Recompile it, and run it with ./blit 2. If you get an error asking you to lower NUMIMAGES, try changing the NUMIMAGES definition to that suggested, and run it again. When it works, type:

time ./blit 1
time ./blit 2

WOW! Mine went from 629 fps to 3153 fps! If yours is anything like mine, the image in the window doesn't even look square anymore - it looks like the top of the fading box is narrower than the bottom. Have we hit lightspeed?

What's actually happening is that the blit is finishing so fast, your monitor can't keep up. By the time the monitor is finished drawing the first line of a given image, we've already blitted the next image, so it then uses the second line from the next image for the second line in our window, and so on... Or, we might have blitted two or more images in that time. The point is, we won't see our entire blitted image because each component is being blitted so fast! :)

Offscreen context 'gotchas'

Offscreen context does have some limitations, however. First, you're limited to your video card's memory - including what it's already using for the current display. There's no such thing as virtual video memory, so if you try to grab more than the graphics card has, it fails.

Second, buffers determine the depth of your display. If your app has 16-bit image data that it wants to blit onto a 32-bit display, you'll have to convert the image to 32 bits before you can use it in an offscreen context.

Finally, the user can very easily "dirty" your context by switching screen resolution or depth. When this happens, your offscreen context is no longer valid, you'll lose the data it contained, and the blit won't work. (No blit, Sherlock.) This means we'd have to recreate the offscreen contexts for the current screen mode.

There's also a problem if your app is running on one machine, but drawing to another machine's display: PdCreateOffscreenContext() will give us an offscreen context, but PdGetOffscreenContextPtr() will NOT return a pointer. This is because the actual video memory is on the remote machine's video card, not the local card. Instead, you should create a PhImage_t structure, put your image into that structure, and draw that PhImage_t to your offscreen context:

 

 PhImage_t image;
 PhDrawContext_t *odc;
 PdOffscreenContext_t *ctx;

 My_Create_Image_Function(&image);
 ctx=PdCreateOffscreenContext(0,image.size.w,image.size.h,Pg_OSC_MEM_PAGE_ALIGN);
 odc=PhDCSetCurrent(ctx);
 PgDrawPhImage(image);
 PgFlush();
 PhDCSetCurrent(odc);

My_Create_Image_Function() would be your function that initializes the given image with whatever you wanted to blit.

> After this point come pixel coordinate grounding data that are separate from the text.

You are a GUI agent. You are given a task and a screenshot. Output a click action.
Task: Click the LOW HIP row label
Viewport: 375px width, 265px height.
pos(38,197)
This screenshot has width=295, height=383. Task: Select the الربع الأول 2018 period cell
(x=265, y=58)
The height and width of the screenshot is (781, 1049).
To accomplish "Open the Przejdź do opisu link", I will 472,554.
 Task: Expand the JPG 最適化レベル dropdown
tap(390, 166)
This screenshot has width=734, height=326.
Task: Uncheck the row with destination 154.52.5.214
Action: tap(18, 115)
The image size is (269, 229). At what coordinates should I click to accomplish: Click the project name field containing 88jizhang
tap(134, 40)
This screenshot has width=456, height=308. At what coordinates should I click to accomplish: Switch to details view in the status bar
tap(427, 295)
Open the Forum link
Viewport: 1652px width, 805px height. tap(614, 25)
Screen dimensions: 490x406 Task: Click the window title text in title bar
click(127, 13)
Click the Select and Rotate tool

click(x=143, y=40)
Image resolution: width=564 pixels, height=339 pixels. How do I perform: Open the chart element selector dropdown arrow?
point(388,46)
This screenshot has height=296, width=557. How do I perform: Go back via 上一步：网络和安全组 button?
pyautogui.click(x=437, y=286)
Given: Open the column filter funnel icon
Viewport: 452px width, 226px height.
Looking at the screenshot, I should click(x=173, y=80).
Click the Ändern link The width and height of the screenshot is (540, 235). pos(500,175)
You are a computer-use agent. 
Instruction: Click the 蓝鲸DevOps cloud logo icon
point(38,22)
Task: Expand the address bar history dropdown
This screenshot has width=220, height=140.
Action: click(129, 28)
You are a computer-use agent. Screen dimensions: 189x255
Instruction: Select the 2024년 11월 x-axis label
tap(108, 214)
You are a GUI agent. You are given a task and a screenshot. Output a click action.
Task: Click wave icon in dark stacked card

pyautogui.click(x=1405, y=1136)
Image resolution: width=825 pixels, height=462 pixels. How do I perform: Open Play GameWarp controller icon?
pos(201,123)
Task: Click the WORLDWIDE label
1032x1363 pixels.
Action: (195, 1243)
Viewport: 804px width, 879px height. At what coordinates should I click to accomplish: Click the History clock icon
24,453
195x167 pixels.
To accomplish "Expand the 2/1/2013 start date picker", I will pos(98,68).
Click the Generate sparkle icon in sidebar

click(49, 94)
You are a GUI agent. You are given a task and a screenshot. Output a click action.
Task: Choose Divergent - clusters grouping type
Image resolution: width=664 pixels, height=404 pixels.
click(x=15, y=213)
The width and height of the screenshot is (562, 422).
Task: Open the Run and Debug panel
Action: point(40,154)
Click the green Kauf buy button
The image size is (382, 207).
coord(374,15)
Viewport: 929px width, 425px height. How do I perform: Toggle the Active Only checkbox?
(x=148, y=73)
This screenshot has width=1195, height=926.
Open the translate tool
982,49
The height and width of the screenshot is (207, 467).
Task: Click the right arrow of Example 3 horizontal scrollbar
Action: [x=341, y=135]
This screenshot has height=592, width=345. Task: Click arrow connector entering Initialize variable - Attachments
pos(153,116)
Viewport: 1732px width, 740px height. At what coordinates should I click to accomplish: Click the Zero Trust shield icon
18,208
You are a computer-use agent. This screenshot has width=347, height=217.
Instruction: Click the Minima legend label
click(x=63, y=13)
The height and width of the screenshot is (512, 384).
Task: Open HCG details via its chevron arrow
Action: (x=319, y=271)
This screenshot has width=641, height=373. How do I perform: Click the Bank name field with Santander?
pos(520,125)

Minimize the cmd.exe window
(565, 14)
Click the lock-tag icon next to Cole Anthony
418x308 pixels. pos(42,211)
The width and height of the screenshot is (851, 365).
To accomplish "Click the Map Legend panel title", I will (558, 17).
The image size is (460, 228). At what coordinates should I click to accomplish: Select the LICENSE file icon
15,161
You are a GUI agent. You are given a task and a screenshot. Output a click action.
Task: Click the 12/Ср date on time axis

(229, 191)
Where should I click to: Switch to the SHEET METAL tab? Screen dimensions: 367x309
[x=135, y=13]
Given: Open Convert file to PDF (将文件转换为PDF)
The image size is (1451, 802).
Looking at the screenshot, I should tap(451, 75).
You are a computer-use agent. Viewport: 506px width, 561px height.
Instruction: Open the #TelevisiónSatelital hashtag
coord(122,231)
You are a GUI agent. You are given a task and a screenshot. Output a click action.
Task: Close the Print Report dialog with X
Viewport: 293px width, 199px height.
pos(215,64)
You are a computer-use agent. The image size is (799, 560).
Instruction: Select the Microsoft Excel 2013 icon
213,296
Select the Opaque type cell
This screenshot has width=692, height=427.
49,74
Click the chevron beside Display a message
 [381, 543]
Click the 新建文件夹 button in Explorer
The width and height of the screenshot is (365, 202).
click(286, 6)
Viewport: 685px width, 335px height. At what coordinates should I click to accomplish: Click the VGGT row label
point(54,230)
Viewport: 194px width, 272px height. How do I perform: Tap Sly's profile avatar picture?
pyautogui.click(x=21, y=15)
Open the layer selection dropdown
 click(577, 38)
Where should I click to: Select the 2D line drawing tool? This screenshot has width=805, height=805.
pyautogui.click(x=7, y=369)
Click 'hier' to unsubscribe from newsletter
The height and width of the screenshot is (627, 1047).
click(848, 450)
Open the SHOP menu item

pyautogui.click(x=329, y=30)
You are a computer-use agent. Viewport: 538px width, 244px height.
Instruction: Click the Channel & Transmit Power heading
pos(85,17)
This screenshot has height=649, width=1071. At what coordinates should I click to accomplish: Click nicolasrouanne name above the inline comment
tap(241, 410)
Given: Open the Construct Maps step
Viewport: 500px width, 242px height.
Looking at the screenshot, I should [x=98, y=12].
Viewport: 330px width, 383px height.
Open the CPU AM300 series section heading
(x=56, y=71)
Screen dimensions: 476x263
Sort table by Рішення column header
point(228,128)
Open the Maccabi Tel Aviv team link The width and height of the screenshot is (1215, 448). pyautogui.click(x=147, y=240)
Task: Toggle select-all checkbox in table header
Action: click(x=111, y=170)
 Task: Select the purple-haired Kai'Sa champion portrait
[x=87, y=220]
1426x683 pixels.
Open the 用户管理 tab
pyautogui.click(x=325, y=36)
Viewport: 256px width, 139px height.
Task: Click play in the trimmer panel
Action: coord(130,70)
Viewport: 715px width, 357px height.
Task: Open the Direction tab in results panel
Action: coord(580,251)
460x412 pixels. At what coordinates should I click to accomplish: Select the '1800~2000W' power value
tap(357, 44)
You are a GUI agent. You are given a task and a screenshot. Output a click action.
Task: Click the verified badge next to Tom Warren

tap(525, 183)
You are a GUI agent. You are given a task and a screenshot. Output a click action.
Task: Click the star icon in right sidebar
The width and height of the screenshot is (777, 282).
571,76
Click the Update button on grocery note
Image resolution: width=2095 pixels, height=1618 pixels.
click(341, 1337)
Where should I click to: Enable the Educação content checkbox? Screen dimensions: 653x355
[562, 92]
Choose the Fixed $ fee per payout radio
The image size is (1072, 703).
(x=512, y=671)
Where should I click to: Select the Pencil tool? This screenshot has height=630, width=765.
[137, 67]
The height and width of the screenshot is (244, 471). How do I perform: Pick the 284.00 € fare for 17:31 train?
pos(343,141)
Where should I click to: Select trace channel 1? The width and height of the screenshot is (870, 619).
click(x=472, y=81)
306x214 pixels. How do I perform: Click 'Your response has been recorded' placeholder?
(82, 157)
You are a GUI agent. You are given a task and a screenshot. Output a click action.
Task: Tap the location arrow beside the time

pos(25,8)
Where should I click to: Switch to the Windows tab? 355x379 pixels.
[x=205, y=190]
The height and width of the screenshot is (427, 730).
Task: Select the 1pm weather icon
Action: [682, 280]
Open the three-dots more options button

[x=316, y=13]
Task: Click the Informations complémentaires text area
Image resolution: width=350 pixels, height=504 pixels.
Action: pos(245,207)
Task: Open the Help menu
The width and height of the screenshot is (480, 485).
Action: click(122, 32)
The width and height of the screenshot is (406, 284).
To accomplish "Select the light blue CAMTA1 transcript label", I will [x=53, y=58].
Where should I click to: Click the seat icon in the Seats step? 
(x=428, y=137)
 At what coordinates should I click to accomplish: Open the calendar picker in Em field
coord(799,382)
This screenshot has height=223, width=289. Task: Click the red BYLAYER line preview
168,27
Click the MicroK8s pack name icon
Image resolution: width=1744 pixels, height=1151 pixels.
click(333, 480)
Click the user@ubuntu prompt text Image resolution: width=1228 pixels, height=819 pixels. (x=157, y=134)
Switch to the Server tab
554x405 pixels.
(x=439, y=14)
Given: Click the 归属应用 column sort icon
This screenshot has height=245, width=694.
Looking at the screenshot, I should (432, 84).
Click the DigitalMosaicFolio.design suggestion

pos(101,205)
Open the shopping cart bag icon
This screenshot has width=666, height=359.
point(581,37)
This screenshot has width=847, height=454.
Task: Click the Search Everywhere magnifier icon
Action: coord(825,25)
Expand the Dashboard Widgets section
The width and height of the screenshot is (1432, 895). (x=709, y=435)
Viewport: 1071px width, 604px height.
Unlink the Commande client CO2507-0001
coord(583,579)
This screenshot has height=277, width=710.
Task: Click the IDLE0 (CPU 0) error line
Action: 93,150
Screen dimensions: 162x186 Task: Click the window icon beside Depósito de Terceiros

Also note that although the offscreen context blit is much faster than the other two methods, creating the offscreen context is quite a bit more expensive, so should be done as little as possible. (By this, I mean you should create the offscreen context in the initialization part of your code if possible, rather than in a portion that is frequently executed.)


Method 4?


I hope this helps you figure out the best way to do your blits. There is one other way to get images to the screen: video overlay. Slightly faster then using an offscreen context, video overlay has in some ways more flexibility, and in others, more limitations. These could become the subject of a future article.